Interactive: One-Dimensional Relative Motion
Consider two cars on a highway. Their relative velocity determines how quickly the gap between them changes.
Example: Car A at 25 m/s, Car B at 18 m/s (both east)
- Relative velocity: \(v_{AB} = 25 - 18 = 7\) m/s
- Car A approaches Car B at 7 m/s
Relative velocity in two dimensions
Vectors are subtracted component-wise. The relative velocity points from the observer to the object being described.
\[\vec{v}_{AB} = \vec{v}_A - \vec{v}_B\]
Interactive: Boat and River Current
A classic relative motion problem: a boat crossing a river with current.
Interpreting the diagram:
- Blue vector: boat’s velocity relative to water (heading north)
- Green vector: water’s velocity relative to ground (current flowing east)
- Red dashed vector: boat’s velocity relative to ground (resultant)
Reference frames
A statement about motion is incomplete without a frame. The same motion can be described differently in different frames without contradiction.
All velocity measurements require specifying:
- What is moving
- Relative to what it’s being measured
Common Relative Motion Scenarios
| Overtaking cars |
Ground |
Slower car |
Difference in speeds |
| Boat in current |
Water |
Ground |
Vector sum |
| Rain on cyclist |
Ground |
Cyclist |
Vector difference |
| Aircraft in wind |
Air |
Ground |
Vector sum |
Worked Examples
Example 1: Overtaking cars
Car A travels at 25 m/s east. Car B travels at 18 m/s east. Find A relative to B.
Solution:
- \(v_{AB} = v_A - v_B = 25 - 18 = 7\) m/s
- The positive result indicates A moves east relative to B
- A closes the gap at 7 m/s
Example 2: Boat and current
A boat heads due north at 4.0 m/s relative to the water. The current is 1.5 m/s east. Find velocity relative to the ground.
Solution:
- Components: \(v_x = 1.5\) m/s, \(v_y = 4.0\) m/s
- Speed: \(\sqrt{1.5^2 + 4.0^2} = \sqrt{18.25} = 4.3\) m/s
- Direction: \(\tan^{-1}(1.5/4.0) = 20°\) east of north
Example 3: Rain and a moving cyclist
Rain falls vertically at 6.0 m/s. A cyclist rides east at 5.0 m/s.

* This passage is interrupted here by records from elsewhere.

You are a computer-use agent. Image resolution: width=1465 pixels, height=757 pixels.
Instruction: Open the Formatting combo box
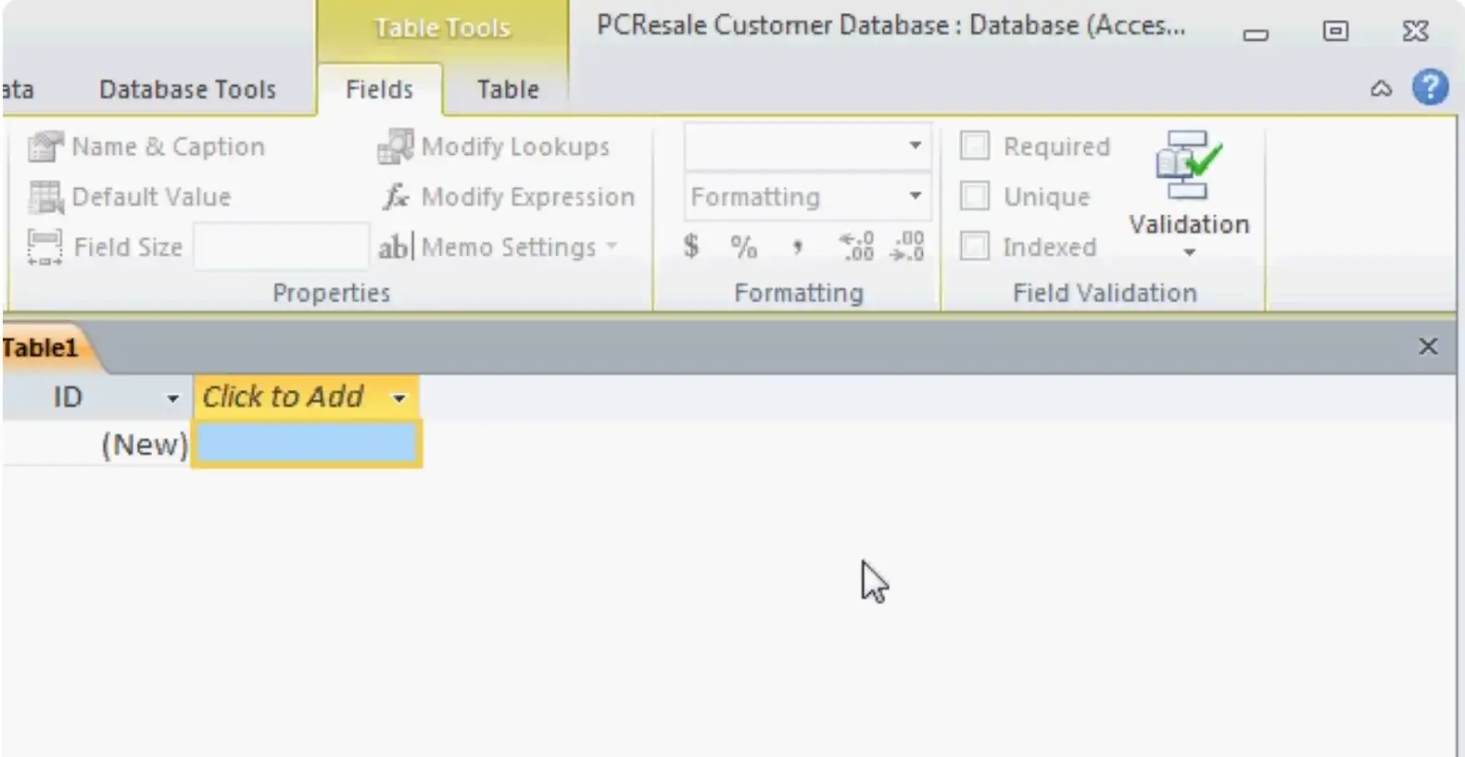click(915, 196)
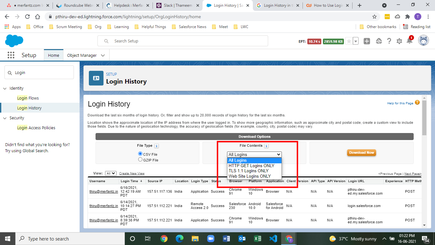The image size is (435, 245).
Task: Open the Trailhead mountain icon in the header
Action: pos(379,41)
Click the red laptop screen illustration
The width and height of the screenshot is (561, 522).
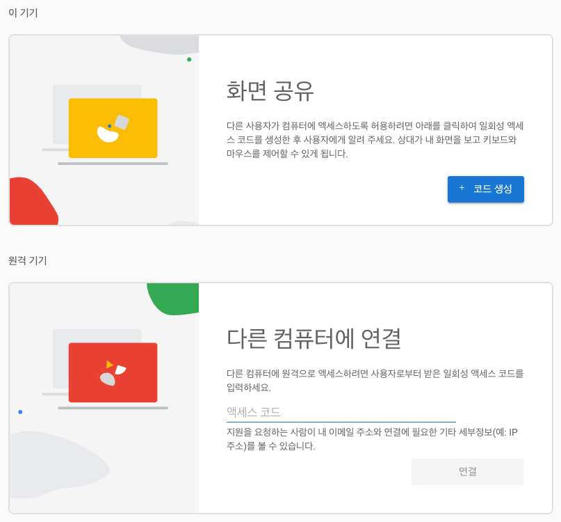tap(113, 372)

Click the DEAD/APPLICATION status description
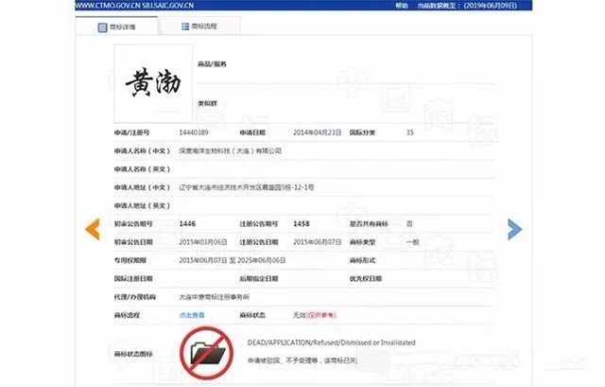point(332,343)
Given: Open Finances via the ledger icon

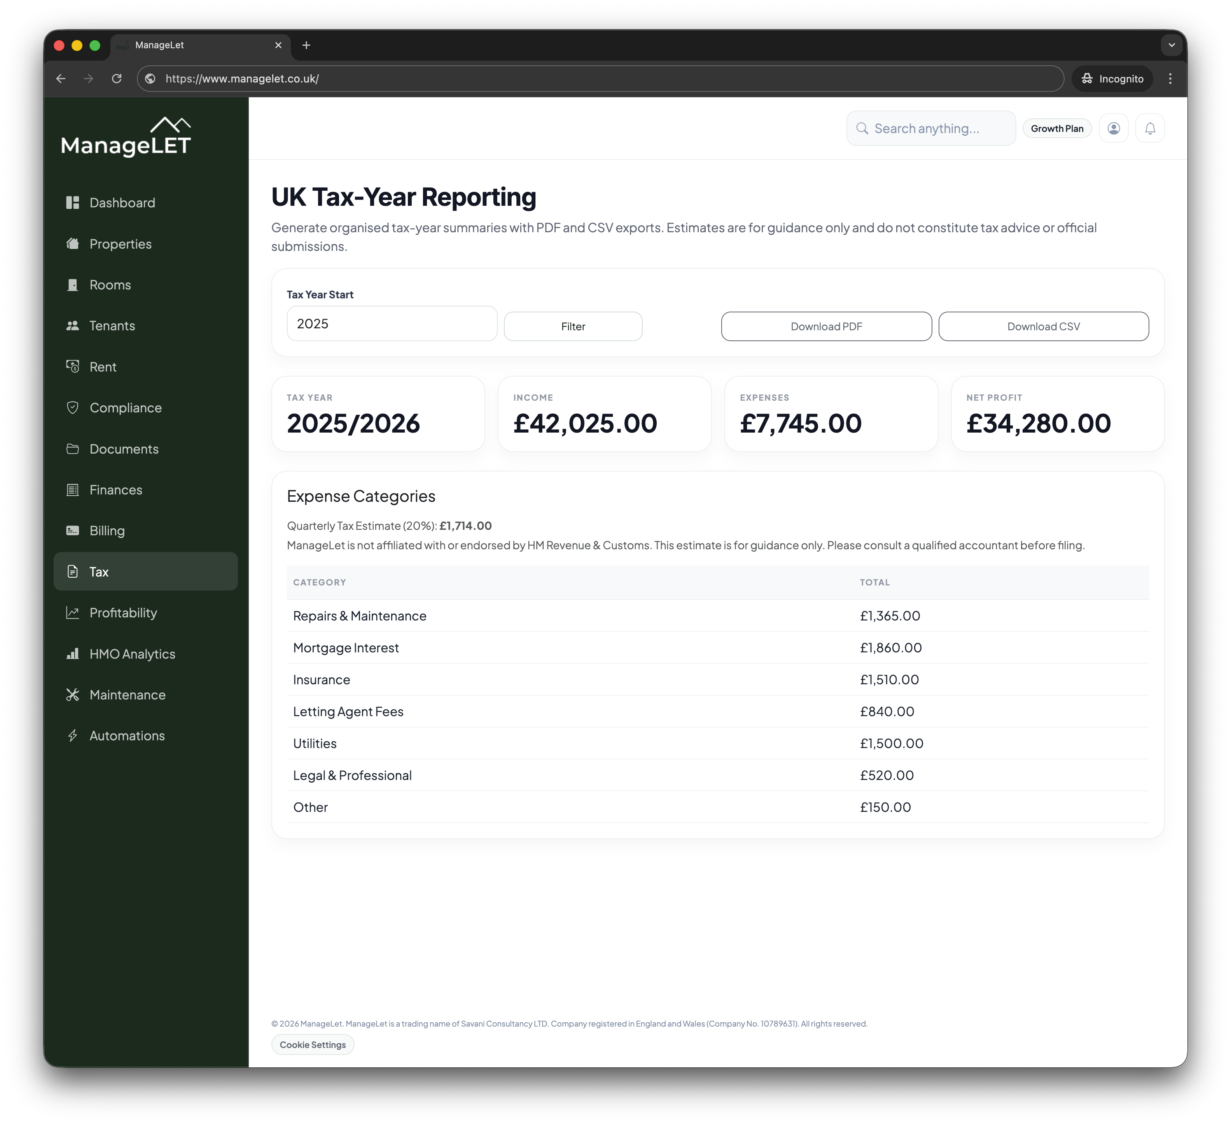Looking at the screenshot, I should click(x=73, y=489).
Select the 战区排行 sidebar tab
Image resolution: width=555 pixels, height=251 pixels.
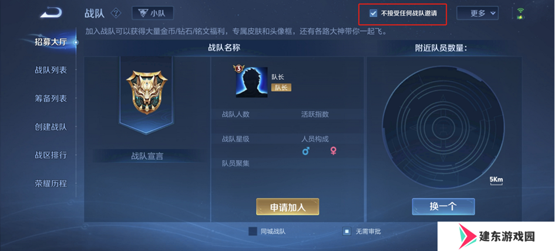click(51, 155)
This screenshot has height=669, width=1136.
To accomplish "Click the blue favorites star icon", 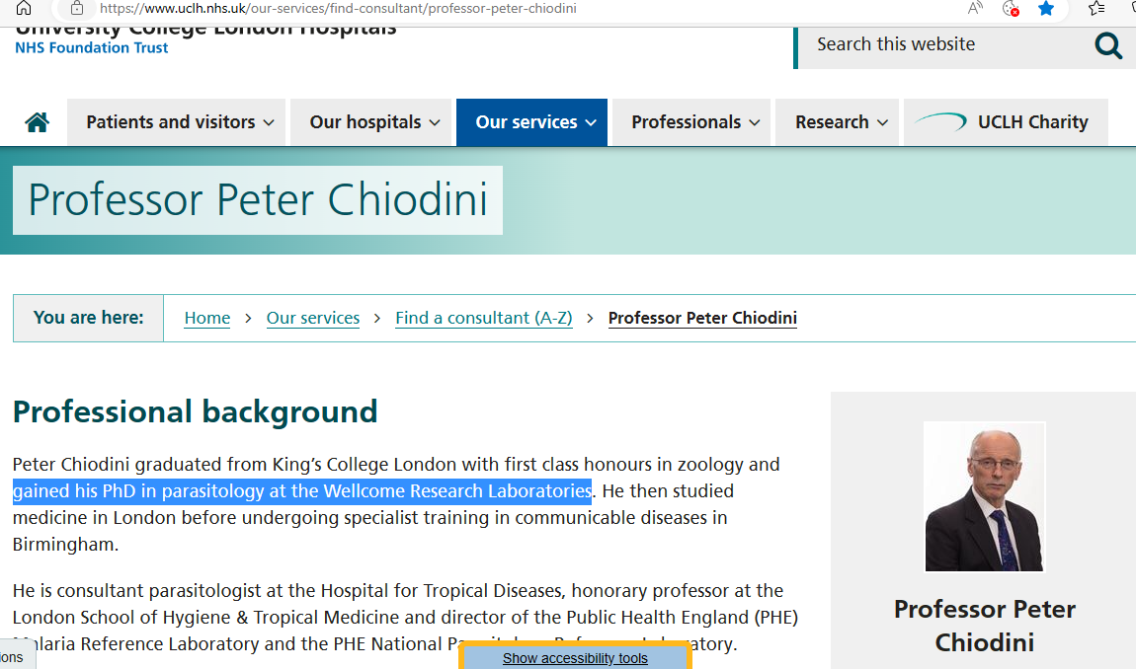I will (x=1046, y=8).
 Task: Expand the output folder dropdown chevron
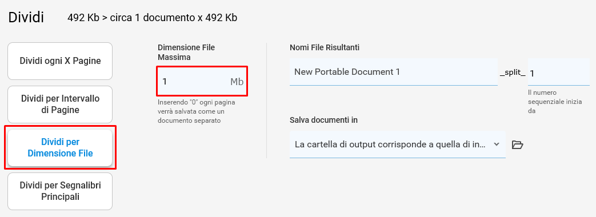click(x=496, y=144)
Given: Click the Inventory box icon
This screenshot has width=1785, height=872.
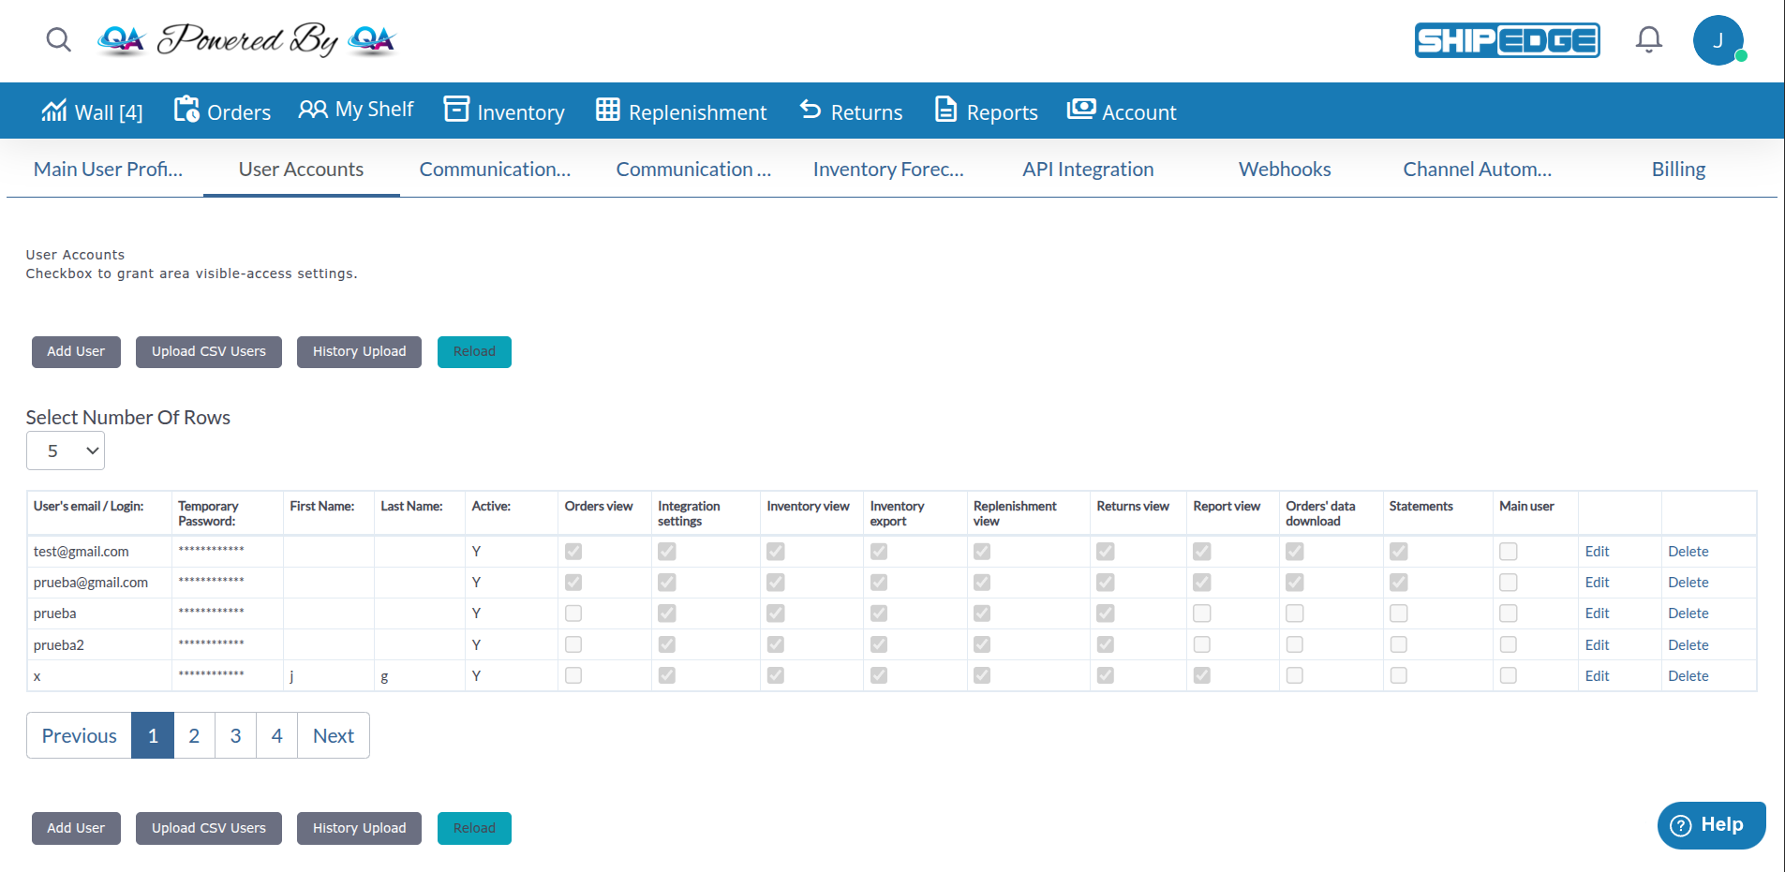Looking at the screenshot, I should (x=456, y=110).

Find the rain velocity relative to the cyclist.
Solution:
The rain’s velocity relative to the cyclist is found by vector subtraction:
\[\vec{v}_{rain/cyclist} = \vec{v}_{rain} - \vec{v}_{cyclist}\]
- Rain (relative to ground): \(v_x = 0\), \(v_y = -6.0\) m/s (downward)
- Cyclist (relative to ground): \(v_x = 5.0\) m/s, \(v_y = 0\)
- Rain relative to cyclist: \(v_x = 0 - 5.0 = -5.0\) m/s, \(v_y = -6.0\) m/s
Result: - Speed: \(\sqrt{5.0^2 + 6.0^2} = 7.8\) m/s - Direction: \(\tan^{-1}(5.0/6.0) = 40°\) from vertical, toward the cyclist (west of vertical)
The rain appears to come from ahead! This is why cyclists lean forward in rain.
Example 4: Head-on collision approach
Two trains approach each other. Train A travels at 30 m/s east, Train B at 25 m/s west.
Solution:
Taking east as positive: - \(v_A = +30\) m/s - \(v_B = -25\) m/s
Relative velocity: - \(v_{AB} = v_A - v_B = 30 - (-25) = 55\) m/s
The trains approach each other at the sum of their speeds.
Interactive: Aircraft Navigation
An aircraft must aim off-course to compensate for wind:
Navigation problem: To fly due north (90°), the pilot must aim slightly west to compensate for the eastward wind.